> **Request**: Copy the material below line for line, keeping every word, number, and mark the same.
Start of Task material
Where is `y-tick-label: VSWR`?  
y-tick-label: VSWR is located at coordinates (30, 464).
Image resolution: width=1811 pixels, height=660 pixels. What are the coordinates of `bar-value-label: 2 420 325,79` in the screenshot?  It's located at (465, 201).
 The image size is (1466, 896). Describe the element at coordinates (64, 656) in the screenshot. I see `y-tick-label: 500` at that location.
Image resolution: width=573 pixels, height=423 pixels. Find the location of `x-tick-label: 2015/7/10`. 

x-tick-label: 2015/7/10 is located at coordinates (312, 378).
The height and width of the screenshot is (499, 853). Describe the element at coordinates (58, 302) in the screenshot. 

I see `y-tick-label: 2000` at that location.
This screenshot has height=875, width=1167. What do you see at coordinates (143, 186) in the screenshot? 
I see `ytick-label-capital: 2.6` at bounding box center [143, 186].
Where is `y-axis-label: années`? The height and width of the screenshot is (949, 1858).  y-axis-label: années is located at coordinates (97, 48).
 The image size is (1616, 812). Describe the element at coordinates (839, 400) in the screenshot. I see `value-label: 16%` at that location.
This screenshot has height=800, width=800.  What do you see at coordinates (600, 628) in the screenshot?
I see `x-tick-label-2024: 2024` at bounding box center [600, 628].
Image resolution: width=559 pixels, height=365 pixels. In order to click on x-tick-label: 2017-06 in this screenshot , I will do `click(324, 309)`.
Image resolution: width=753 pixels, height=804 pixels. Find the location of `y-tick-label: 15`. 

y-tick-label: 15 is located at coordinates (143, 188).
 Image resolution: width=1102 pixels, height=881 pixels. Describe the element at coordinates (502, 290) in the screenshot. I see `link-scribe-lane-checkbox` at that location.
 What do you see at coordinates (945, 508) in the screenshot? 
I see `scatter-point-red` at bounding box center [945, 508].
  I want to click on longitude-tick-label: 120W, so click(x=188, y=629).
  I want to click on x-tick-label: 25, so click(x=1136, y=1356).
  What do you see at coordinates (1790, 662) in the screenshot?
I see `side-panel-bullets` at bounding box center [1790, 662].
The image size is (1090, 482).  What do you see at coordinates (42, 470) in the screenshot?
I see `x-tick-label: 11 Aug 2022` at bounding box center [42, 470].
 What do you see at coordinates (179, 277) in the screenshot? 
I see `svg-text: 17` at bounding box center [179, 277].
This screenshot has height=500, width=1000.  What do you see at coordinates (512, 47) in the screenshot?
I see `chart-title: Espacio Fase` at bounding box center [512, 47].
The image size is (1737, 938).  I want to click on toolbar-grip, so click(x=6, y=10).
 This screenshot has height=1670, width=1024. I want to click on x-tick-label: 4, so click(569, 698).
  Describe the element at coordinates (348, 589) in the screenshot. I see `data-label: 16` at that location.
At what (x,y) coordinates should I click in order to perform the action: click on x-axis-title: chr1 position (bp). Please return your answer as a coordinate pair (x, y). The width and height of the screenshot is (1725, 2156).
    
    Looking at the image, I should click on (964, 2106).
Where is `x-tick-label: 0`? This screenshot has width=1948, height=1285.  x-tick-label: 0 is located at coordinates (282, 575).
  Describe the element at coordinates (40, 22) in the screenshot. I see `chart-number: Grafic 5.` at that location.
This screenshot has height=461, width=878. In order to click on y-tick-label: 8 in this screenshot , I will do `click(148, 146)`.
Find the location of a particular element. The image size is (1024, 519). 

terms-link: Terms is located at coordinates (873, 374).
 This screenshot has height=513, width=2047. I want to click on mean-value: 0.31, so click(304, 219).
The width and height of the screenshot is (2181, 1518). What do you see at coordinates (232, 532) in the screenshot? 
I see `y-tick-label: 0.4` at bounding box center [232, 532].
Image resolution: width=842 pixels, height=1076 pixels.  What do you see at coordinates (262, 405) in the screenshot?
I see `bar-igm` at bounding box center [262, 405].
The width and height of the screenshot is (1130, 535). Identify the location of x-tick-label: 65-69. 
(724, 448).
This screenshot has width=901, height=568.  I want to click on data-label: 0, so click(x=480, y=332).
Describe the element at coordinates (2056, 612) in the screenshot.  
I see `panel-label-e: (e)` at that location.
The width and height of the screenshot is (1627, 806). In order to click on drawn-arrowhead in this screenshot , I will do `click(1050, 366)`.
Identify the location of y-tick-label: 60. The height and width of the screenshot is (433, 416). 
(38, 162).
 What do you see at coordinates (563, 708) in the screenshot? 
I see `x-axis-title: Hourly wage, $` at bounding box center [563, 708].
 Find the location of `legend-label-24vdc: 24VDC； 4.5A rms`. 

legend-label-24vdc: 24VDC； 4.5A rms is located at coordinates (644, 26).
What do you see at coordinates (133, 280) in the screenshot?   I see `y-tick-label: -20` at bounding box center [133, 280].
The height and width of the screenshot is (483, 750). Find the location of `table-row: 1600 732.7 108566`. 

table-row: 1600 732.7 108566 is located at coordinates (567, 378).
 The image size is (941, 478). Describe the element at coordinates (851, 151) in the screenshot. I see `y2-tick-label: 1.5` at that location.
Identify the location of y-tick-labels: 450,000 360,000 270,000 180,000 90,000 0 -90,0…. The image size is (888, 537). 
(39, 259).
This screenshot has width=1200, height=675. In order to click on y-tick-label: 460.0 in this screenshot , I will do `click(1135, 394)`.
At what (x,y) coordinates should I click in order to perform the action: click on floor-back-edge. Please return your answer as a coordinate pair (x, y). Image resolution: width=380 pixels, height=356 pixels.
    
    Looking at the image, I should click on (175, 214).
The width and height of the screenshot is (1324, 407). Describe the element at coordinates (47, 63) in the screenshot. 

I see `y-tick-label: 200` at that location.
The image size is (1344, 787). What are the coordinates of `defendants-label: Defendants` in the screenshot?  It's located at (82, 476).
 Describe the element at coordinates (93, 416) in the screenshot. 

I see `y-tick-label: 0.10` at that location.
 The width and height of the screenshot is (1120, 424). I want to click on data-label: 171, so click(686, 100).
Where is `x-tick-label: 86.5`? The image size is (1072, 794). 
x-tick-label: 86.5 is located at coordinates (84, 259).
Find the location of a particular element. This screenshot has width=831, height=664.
End of Task material
> **Result of this task**:
Where is `y-tick-label: VSWR`?  
y-tick-label: VSWR is located at coordinates (30, 464).
Image resolution: width=1811 pixels, height=660 pixels. What are the coordinates of `bar-value-label: 2 420 325,79` in the screenshot?  It's located at (465, 201).
 The image size is (1466, 896). Describe the element at coordinates (64, 656) in the screenshot. I see `y-tick-label: 500` at that location.
Image resolution: width=573 pixels, height=423 pixels. Find the location of `x-tick-label: 2015/7/10`. 

x-tick-label: 2015/7/10 is located at coordinates (312, 378).
The height and width of the screenshot is (499, 853). Describe the element at coordinates (58, 302) in the screenshot. 

I see `y-tick-label: 2000` at that location.
This screenshot has height=875, width=1167. What do you see at coordinates (143, 186) in the screenshot? 
I see `ytick-label-capital: 2.6` at bounding box center [143, 186].
Where is `y-axis-label: années`? The height and width of the screenshot is (949, 1858).  y-axis-label: années is located at coordinates (97, 48).
 The image size is (1616, 812). Describe the element at coordinates (839, 400) in the screenshot. I see `value-label: 16%` at that location.
This screenshot has height=800, width=800.  What do you see at coordinates (600, 628) in the screenshot?
I see `x-tick-label-2024: 2024` at bounding box center [600, 628].
Image resolution: width=559 pixels, height=365 pixels. In order to click on x-tick-label: 2017-06 in this screenshot , I will do `click(324, 309)`.
Image resolution: width=753 pixels, height=804 pixels. Find the location of `y-tick-label: 15`. 

y-tick-label: 15 is located at coordinates (143, 188).
 Image resolution: width=1102 pixels, height=881 pixels. Describe the element at coordinates (502, 290) in the screenshot. I see `link-scribe-lane-checkbox` at that location.
 What do you see at coordinates (945, 508) in the screenshot? 
I see `scatter-point-red` at bounding box center [945, 508].
  I want to click on longitude-tick-label: 120W, so click(x=188, y=629).
  I want to click on x-tick-label: 25, so click(x=1136, y=1356).
  What do you see at coordinates (1790, 662) in the screenshot?
I see `side-panel-bullets` at bounding box center [1790, 662].
The image size is (1090, 482).  What do you see at coordinates (42, 470) in the screenshot?
I see `x-tick-label: 11 Aug 2022` at bounding box center [42, 470].
 What do you see at coordinates (179, 277) in the screenshot? 
I see `svg-text: 17` at bounding box center [179, 277].
This screenshot has height=500, width=1000.  What do you see at coordinates (512, 47) in the screenshot?
I see `chart-title: Espacio Fase` at bounding box center [512, 47].
The image size is (1737, 938).  I want to click on toolbar-grip, so click(x=6, y=10).
 This screenshot has height=1670, width=1024. I want to click on x-tick-label: 4, so click(569, 698).
  Describe the element at coordinates (348, 589) in the screenshot. I see `data-label: 16` at that location.
At what (x,y) coordinates should I click in order to perform the action: click on x-axis-title: chr1 position (bp). Please return your answer as a coordinate pair (x, y). The width and height of the screenshot is (1725, 2156).
    
    Looking at the image, I should click on (964, 2106).
Where is `x-tick-label: 0`? This screenshot has width=1948, height=1285.  x-tick-label: 0 is located at coordinates (282, 575).
  Describe the element at coordinates (40, 22) in the screenshot. I see `chart-number: Grafic 5.` at that location.
This screenshot has height=461, width=878. In order to click on y-tick-label: 8 in this screenshot , I will do `click(148, 146)`.
Find the location of a particular element. The image size is (1024, 519). 

terms-link: Terms is located at coordinates (873, 374).
 This screenshot has height=513, width=2047. I want to click on mean-value: 0.31, so click(304, 219).
The width and height of the screenshot is (2181, 1518). What do you see at coordinates (232, 532) in the screenshot? 
I see `y-tick-label: 0.4` at bounding box center [232, 532].
Image resolution: width=842 pixels, height=1076 pixels.  What do you see at coordinates (262, 405) in the screenshot?
I see `bar-igm` at bounding box center [262, 405].
The width and height of the screenshot is (1130, 535). Identify the location of x-tick-label: 65-69. 
(724, 448).
This screenshot has width=901, height=568.  I want to click on data-label: 0, so click(x=480, y=332).
Describe the element at coordinates (2056, 612) in the screenshot.  
I see `panel-label-e: (e)` at that location.
The width and height of the screenshot is (1627, 806). In order to click on drawn-arrowhead in this screenshot , I will do `click(1050, 366)`.
Identify the location of y-tick-label: 60. The height and width of the screenshot is (433, 416). 
(38, 162).
 What do you see at coordinates (563, 708) in the screenshot? 
I see `x-axis-title: Hourly wage, $` at bounding box center [563, 708].
 Find the location of `legend-label-24vdc: 24VDC； 4.5A rms`. 

legend-label-24vdc: 24VDC； 4.5A rms is located at coordinates (644, 26).
What do you see at coordinates (133, 280) in the screenshot?   I see `y-tick-label: -20` at bounding box center [133, 280].
The height and width of the screenshot is (483, 750). Find the location of `table-row: 1600 732.7 108566`. 

table-row: 1600 732.7 108566 is located at coordinates (567, 378).
 The image size is (941, 478). Describe the element at coordinates (851, 151) in the screenshot. I see `y2-tick-label: 1.5` at that location.
Identify the location of y-tick-labels: 450,000 360,000 270,000 180,000 90,000 0 -90,0…. The image size is (888, 537). 
(39, 259).
This screenshot has width=1200, height=675. In order to click on y-tick-label: 460.0 in this screenshot , I will do `click(1135, 394)`.
At what (x,y) coordinates should I click in order to perform the action: click on floor-back-edge. Please return your answer as a coordinate pair (x, y). Image resolution: width=380 pixels, height=356 pixels.
    
    Looking at the image, I should click on (175, 214).
The width and height of the screenshot is (1324, 407). Describe the element at coordinates (47, 63) in the screenshot. 

I see `y-tick-label: 200` at that location.
The image size is (1344, 787). What are the coordinates of `defendants-label: Defendants` in the screenshot?  It's located at (82, 476).
 Describe the element at coordinates (93, 416) in the screenshot. 

I see `y-tick-label: 0.10` at that location.
 The width and height of the screenshot is (1120, 424). I want to click on data-label: 171, so click(686, 100).
Where is `x-tick-label: 86.5`? The image size is (1072, 794). 
x-tick-label: 86.5 is located at coordinates (84, 259).
Find the location of a particular element. This screenshot has width=831, height=664.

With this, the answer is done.